Adopt price optimization and profitability management. For companies that close within a week, have mastered Excel and focus more on planning than budgeting, price optimization presents a new frontier on which to improve company performance. Price and revenue optimization (PRO) is a business discipline used to create demand-based pricing; it applies market segmentation techniques to achieve strategic objectives such as increasing profitability or market share. PRO first came into wide use in the airline and hospitality industries in the 1980s as a way of maximizing returns from less flexible travelers (such as people on business trips) while minimizing unsold inventory by selling incremental seats on flights or hotel room nights at discounted prices to more discretionary buyers (typically vacationers). Today, PRO is a well-developed part of any business strategy in the travel industry and is increasingly used in others. Optimization is not maximization, since the objective of the former is to achieve the best trade-off between sometimes mutually exclusive goals and their constraints. Focusing solely on profit maximization may result in wider margins but lower sales and profits, for example. Optimizing price means using analytics to gain a better understanding of customers’ price sensitivity in order to achieve the best mix of price and volume consistent with the company’s strategy. This allows businesses to achieve the highest possible margins consistent with their volume and mix objectives. Analytical software is available that enables companies to implement and manage a PRO strategy, which I covered in an earlier perspective.
Manage taxes more effectively. Corporations’ largest tax outlays fall into two main categories, indirect and direct. Indirect taxes are those collected by an intermediary such as a retailer or wholesaler and then paid to government entities. This includes sales and use tax (in the United States), goods and services tax (in Canada) and value-added tax (in Europe and other regions). A large percentage of midsize and larger corporations in North America use software to manage their indirect taxes. In the U.S., such indirect taxes are difficult to handle because of the complex and overlapping tax jurisdictions, changes in rates as well as the definitions of what’s taxable at which rates. The issue is not just calculating the amounts at the time of the transaction, but also being able to mount an audit defense as inexpensively as possible at some point in the future. If your company is not using a third party to manage its indirect tax calculations, 2014 would be a great year to start, especially if your business operates in areas where the tax authorities are most aggressive. Direct – or income – taxes are another matter. Because of their size and complexity, many midsize and almost all larger organizations need to automate more of their tax provisioning process using dedicated software rather than spreadsheets. Corporations that operate in multiple income tax jurisdictions with only moderate complexity in their corporate structure can save considerable amounts of time, have better insight into their tax positions and improve their audit defense posture by switching from spreadsheets.

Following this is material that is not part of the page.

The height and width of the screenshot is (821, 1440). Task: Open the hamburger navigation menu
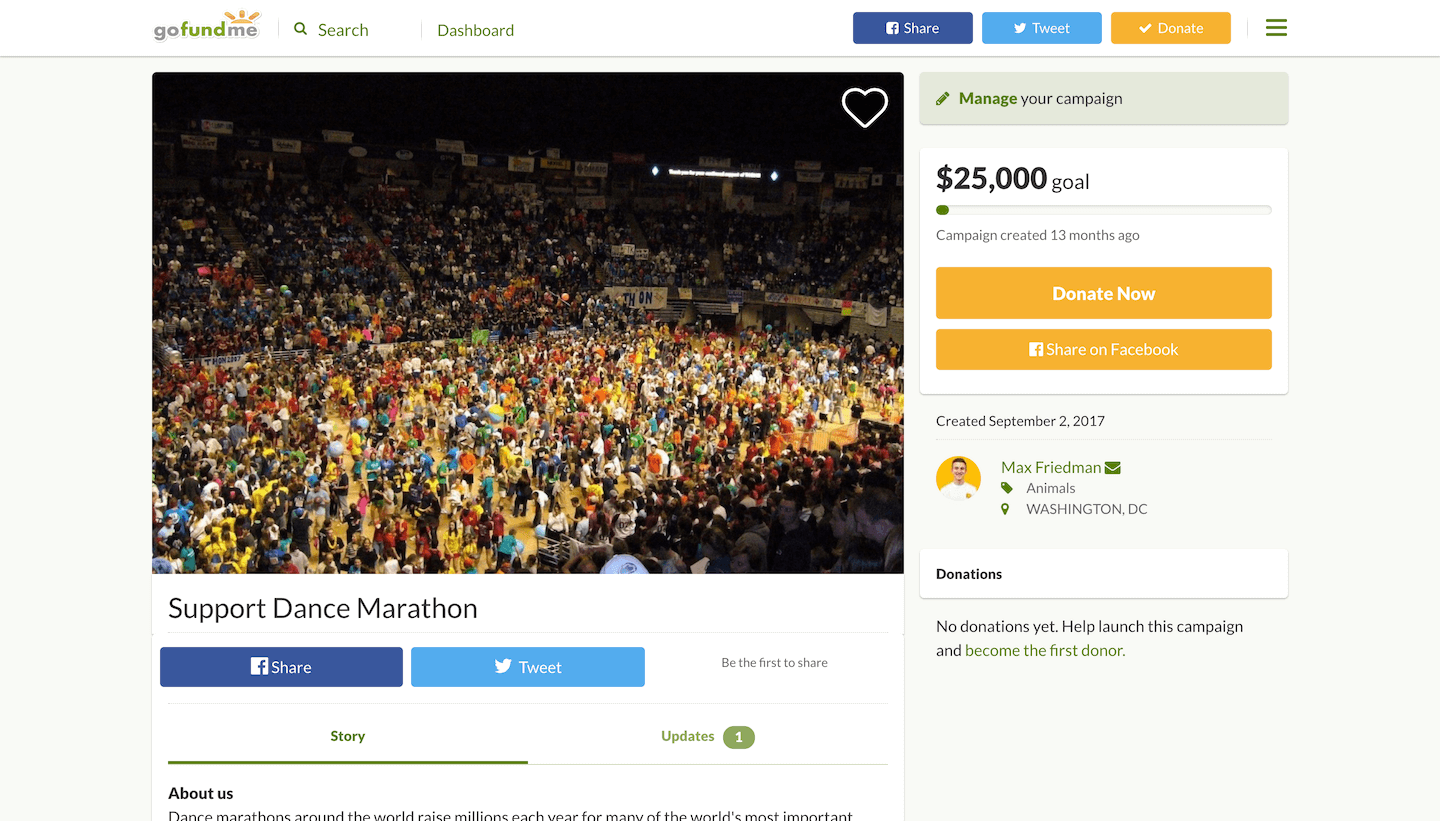[1276, 28]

Senior finance executives often spend time fighting fires rather than addressing their root causes to prevent new ones. Companies that take more than one business week to close must determine why it’s taking them so long and address those issues. The same causes behind a longer-than-necessary close are likely to be at work in all or most finance processes. Further, providing employees with Excel training and testing will improve their productivity and the quality of work they perform. And if nothing else, taking a fresh look at planning and budgeting can identify ways to streamline the process, freeing up time to invest in efforts that will improve the department’s performance. Finally, finance departments that already operate efficiently should focus on ways to play a more strategic role in their company’s business, particularly by managing pricing analytics and improving their tax provisioning acumen.